Naar aanleiding van de aflevering over de Euro islam met Tariq Ramadan schrijft Johan Gerber in het Dagblad de Standaard: “Ramadan zal kost wat kost Nederland willen charmeren en Nederland inpakken. Als hij niet de gepaste tegenwind krijgt (waarvoor ik vrees) zal hij hierin slagen, en zo zal de deur wijd open gaan voor deze ranzige en sluwe islamist”.

“Maar niemand kan mij vertellen waarom Ramadan een sluwe ranzige islamist is”, zegt Alexander Oey, de maker van de gewraakte aflevering. De rechtse pers en joodse intellectuelen in Frankrijk noemen Ramadan een antisemiet. Maar zegt Oey: “In Frankrijk ben je al een antisemiet als je het woord jood in de mond neemt”. Olivier Roy en Gilles Kepel spreken het dubieuze imago van Ramadan tegen. En zij kunnen het weten. Het is zonde om het er steeds over te hebben of Ramadan wel of niet deugt. “Daar gaat teveel screentijd aan verloren”, vindt Alexander Oey. Hij is meer geïnteresseerd in wat Ramadan zelf te zeggen heeft. De kijker kan daar zelf een oordeel over vellen.

In de voorbereidingsfase heeft Alexander Oey wel gecheckt met wat voor type hij van doen had. Hij kon geen bewijs vinden voor de aantijgingen dat Ramadan met dubbele tong zou spreken. Hij vond bovendien dat veel van Ramadans ideeën aansluiten bij linkse bewegingen en bij de andersglobalisten. Dat maakt hem interessant vindt de documentairemaker. Na de dood van Van Gogh is het debat in Nederland ongenuanceerd geworden. Ook onder intellectuelen en bij ‘links’. Alexander Oey wil met zijn documentaire verwarring zaaien: “Mensen moeten twijfelen en zeggen: hier zit een streng gelovige moslim die dingen zegt waar ik het mee eens ben”.

In eerste instantie zat behalve Tariq Ramadan en Olivier Roy, ook Dounia Bouzar in de documentaire. Bouzar, oud-onderwijzeres en antropologe, doet onderzoek naar de beleving en ontwikkeling van de islam in Franse voorsteden en bij Franse moslimjongeren.
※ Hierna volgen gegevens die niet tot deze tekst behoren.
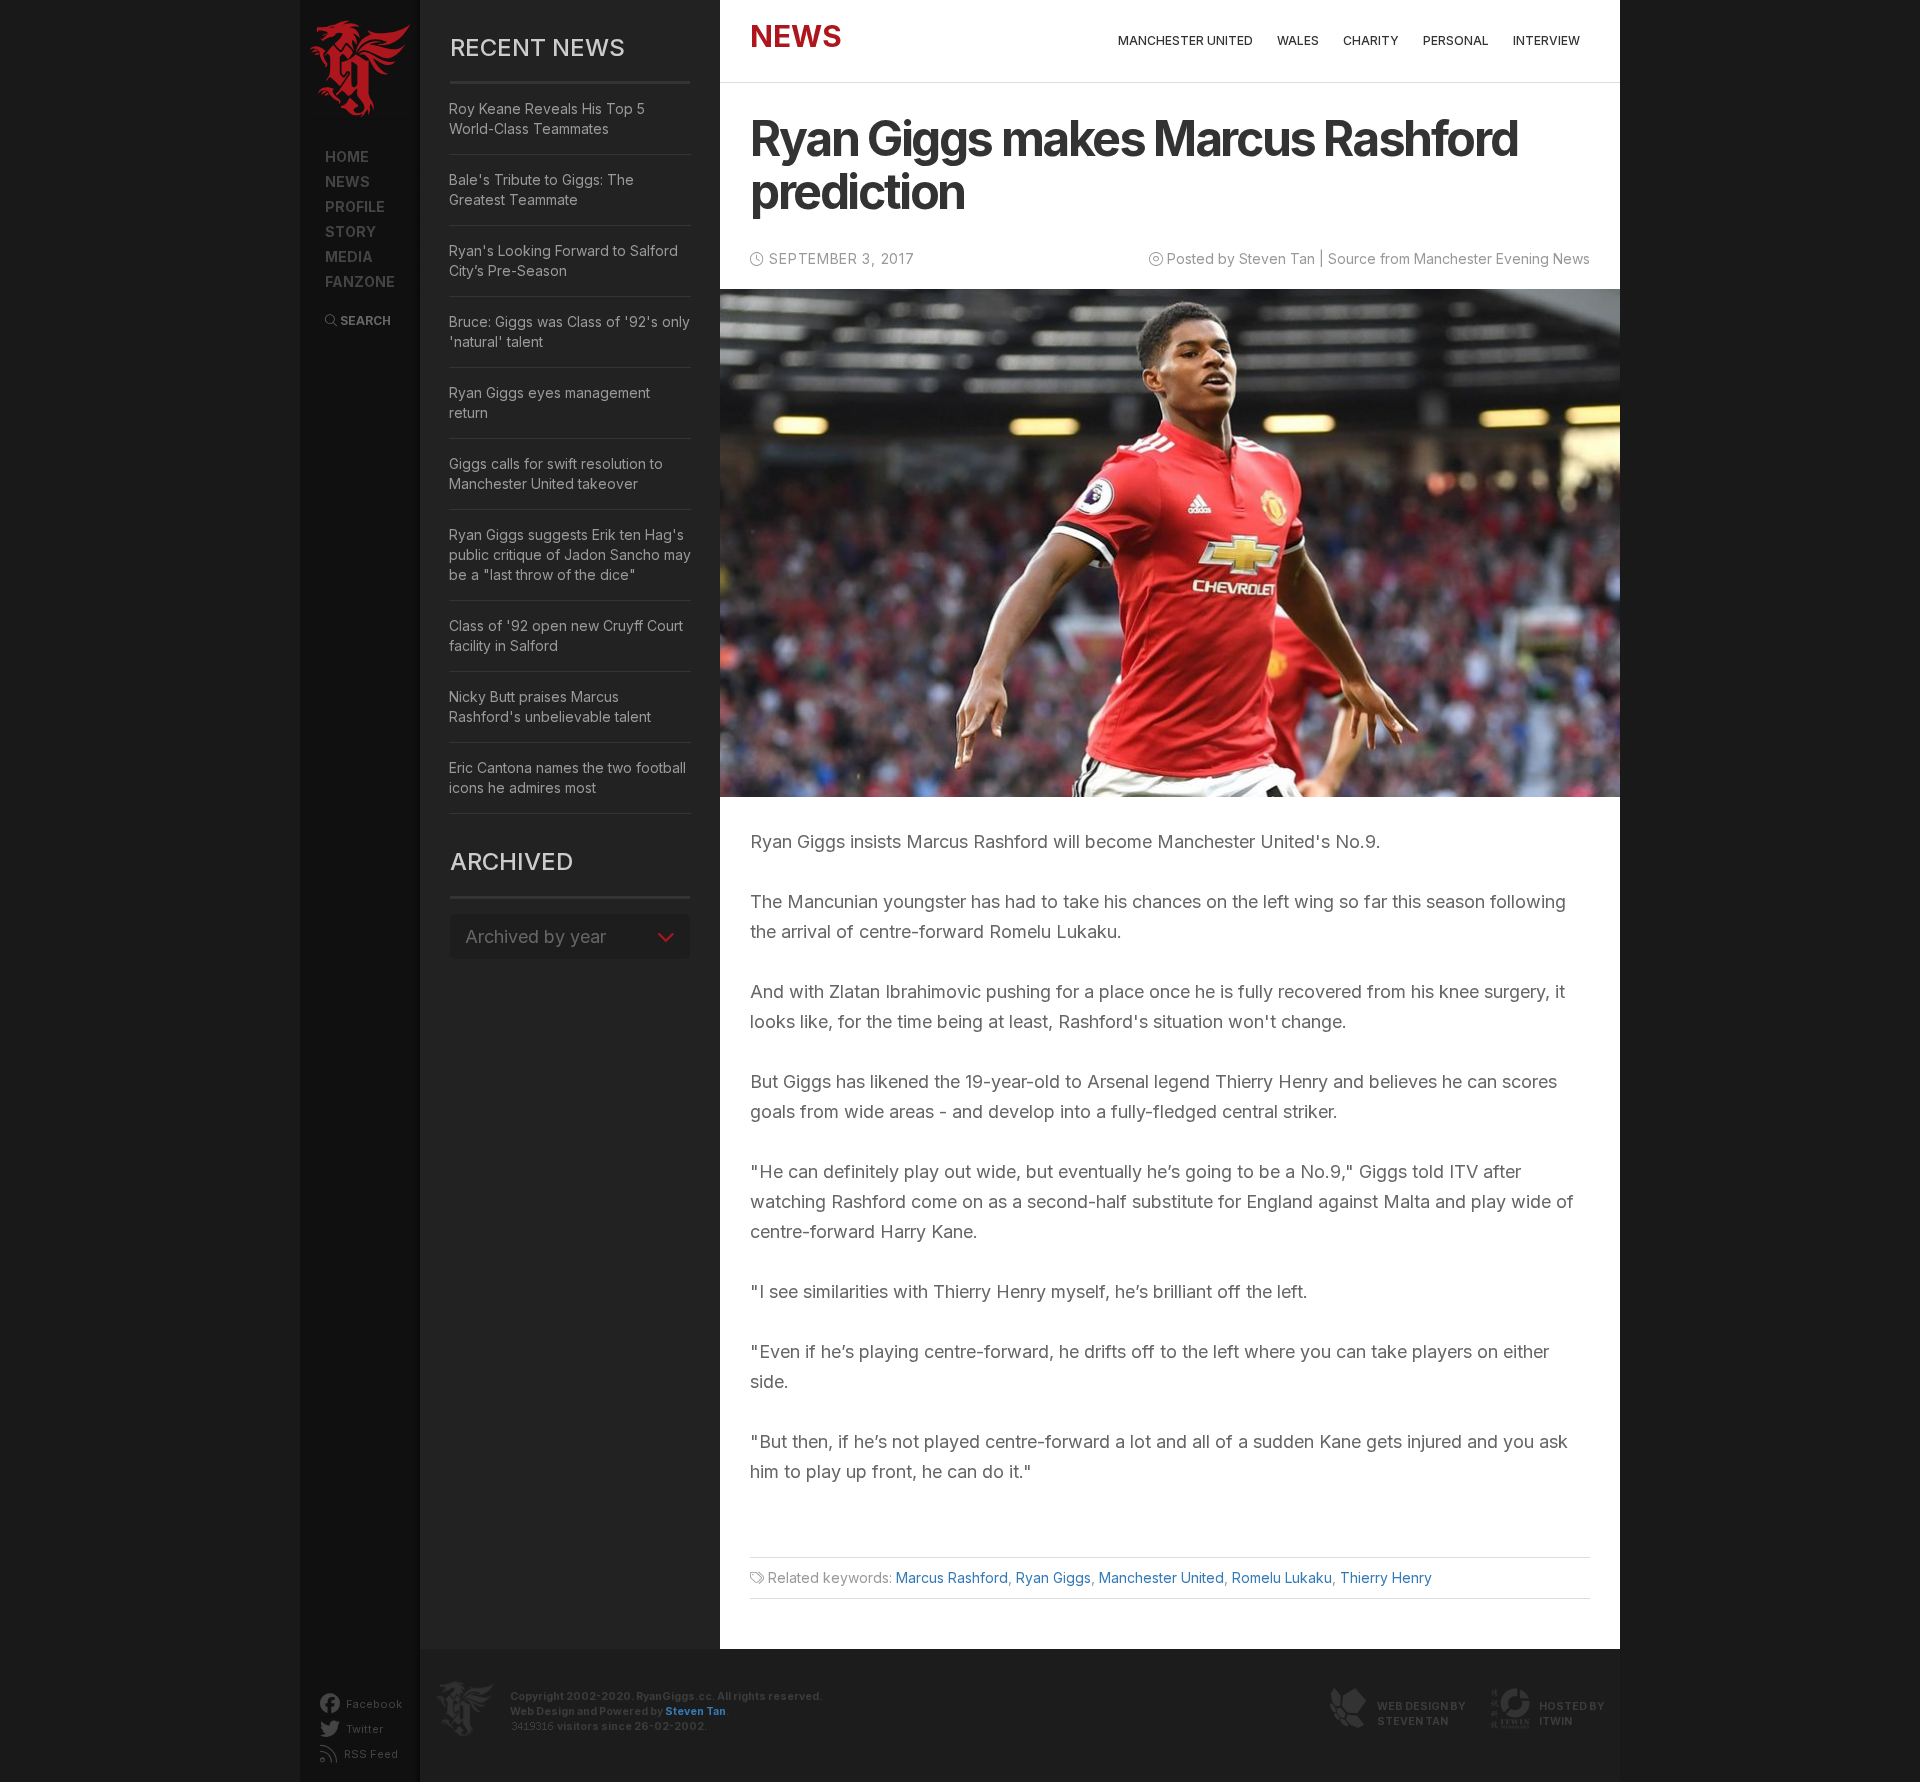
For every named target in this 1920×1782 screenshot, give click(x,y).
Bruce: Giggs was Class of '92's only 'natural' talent (569, 331)
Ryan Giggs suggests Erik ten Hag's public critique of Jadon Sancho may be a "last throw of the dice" (570, 554)
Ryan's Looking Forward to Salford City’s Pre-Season (563, 260)
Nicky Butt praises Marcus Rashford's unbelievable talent (550, 706)
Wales (1298, 40)
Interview (1546, 40)
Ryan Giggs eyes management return (549, 402)
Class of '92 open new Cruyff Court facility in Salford (566, 635)
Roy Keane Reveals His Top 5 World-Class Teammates (547, 118)
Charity (1371, 40)
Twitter (363, 1729)
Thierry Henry (1386, 1577)
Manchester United (1185, 40)
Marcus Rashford (952, 1577)
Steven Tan (695, 1711)
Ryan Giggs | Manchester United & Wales (360, 70)
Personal (1456, 40)
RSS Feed (369, 1754)
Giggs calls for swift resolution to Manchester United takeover (556, 473)
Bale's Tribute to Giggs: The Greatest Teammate (541, 189)
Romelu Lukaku (1282, 1577)
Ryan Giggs (1053, 1577)
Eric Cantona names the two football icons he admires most (567, 777)
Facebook (372, 1704)
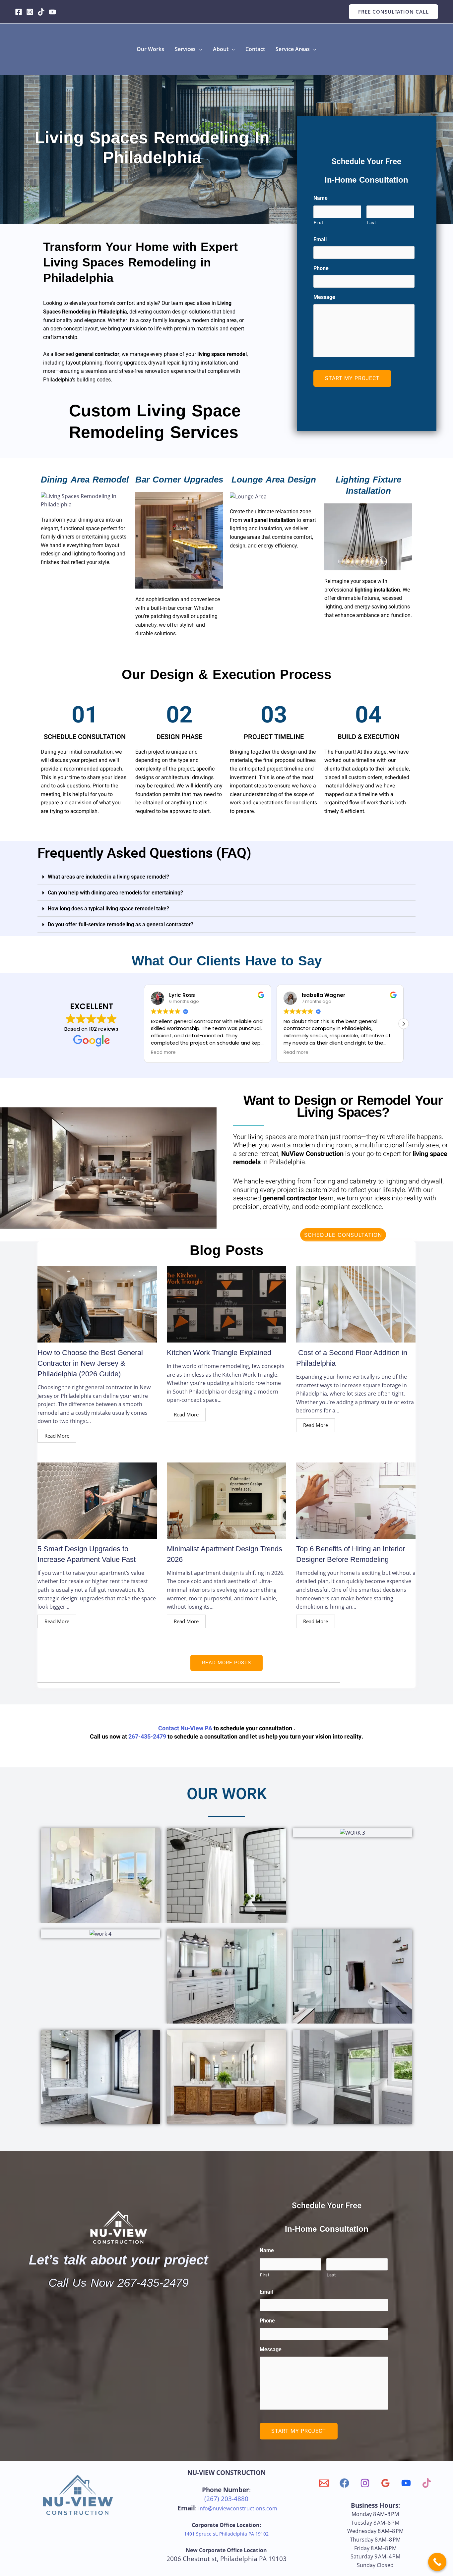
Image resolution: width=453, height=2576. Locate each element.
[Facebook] (18, 12)
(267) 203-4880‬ (226, 2498)
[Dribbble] (426, 2483)
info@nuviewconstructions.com (237, 2508)
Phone (321, 268)
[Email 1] (324, 2483)
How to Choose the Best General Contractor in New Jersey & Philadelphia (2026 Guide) (90, 1363)
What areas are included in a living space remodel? (108, 877)
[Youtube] (52, 12)
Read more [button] (163, 1053)
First (318, 222)
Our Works (150, 49)
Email (320, 239)
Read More (56, 1435)
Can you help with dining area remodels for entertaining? (115, 892)
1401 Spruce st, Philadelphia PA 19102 (226, 2534)
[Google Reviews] (385, 2483)
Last (371, 222)
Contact (255, 49)
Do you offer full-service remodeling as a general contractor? (120, 924)
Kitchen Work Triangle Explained (219, 1352)
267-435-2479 (147, 1736)
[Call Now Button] (437, 2562)
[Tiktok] (41, 12)
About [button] (220, 49)
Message (324, 297)
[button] (393, 11)
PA (208, 1728)
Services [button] (185, 49)
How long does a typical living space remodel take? (108, 908)
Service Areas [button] (293, 49)
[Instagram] (29, 12)
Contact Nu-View (180, 1728)
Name (320, 198)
De makers wilden het verhaal over "de Euro islam” op meerdere niveaus vertellen. De gesprekken met Ramadan hebben een filosofisch-islamitische invalshoek. Roy heeft een wetenschappelijk sociologische benadering. Bouzar biedt een antropologische perspectief. Behalve de interviews met experts wilde de maker ook opnamen maken in de Franse buitenwijken. Er werd veel energie gestoken in het zoeken van jongeren in de banlieues. Zij zouden het verhaal van Bouzar ondersteunen: de theorie versus de praktijk. Uiteindelijk is het niet gelukt om ze voor de camera te krijgen. Dat komt omdat er een groot wantrouwen heerst jegens de media, zegt Oey en die argwaan is niet onterecht. Hij vindt dat de media een vertekend beeld geven van de jongeren. Dat gaat zo ver dat journalisten jongeren hebben betaald om ruiten in te gooien vertelt Alexander Oey.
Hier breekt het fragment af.